§ Dataset entries
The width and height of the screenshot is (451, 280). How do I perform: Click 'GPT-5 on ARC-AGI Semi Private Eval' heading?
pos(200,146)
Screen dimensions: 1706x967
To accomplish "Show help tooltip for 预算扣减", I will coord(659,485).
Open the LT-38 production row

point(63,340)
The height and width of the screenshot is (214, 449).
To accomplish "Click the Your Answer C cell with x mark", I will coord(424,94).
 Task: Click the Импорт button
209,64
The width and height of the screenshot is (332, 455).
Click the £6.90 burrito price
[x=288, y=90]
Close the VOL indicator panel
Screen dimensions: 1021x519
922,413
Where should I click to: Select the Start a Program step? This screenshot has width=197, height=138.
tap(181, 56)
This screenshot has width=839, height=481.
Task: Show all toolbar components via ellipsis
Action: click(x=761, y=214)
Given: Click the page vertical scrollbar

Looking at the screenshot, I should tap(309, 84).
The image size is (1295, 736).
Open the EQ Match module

§ The task
What this exercise asks for is an exact copy of all the records.

§ Result for this exercise
The width and height of the screenshot is (451, 280). How do I perform: Click 'GPT-5 on ARC-AGI Semi Private Eval' heading?
pos(200,146)
Screen dimensions: 1706x967
To accomplish "Show help tooltip for 预算扣减", I will coord(659,485).
Open the LT-38 production row

point(63,340)
The height and width of the screenshot is (214, 449).
To accomplish "Click the Your Answer C cell with x mark", I will coord(424,94).
 Task: Click the Импорт button
209,64
The width and height of the screenshot is (332, 455).
Click the £6.90 burrito price
[x=288, y=90]
Close the VOL indicator panel
Screen dimensions: 1021x519
922,413
Where should I click to: Select the Start a Program step? This screenshot has width=197, height=138.
tap(181, 56)
This screenshot has width=839, height=481.
Task: Show all toolbar components via ellipsis
Action: click(x=761, y=214)
Given: Click the page vertical scrollbar

Looking at the screenshot, I should tap(309, 84).
The image size is (1295, 736).
Open the EQ Match module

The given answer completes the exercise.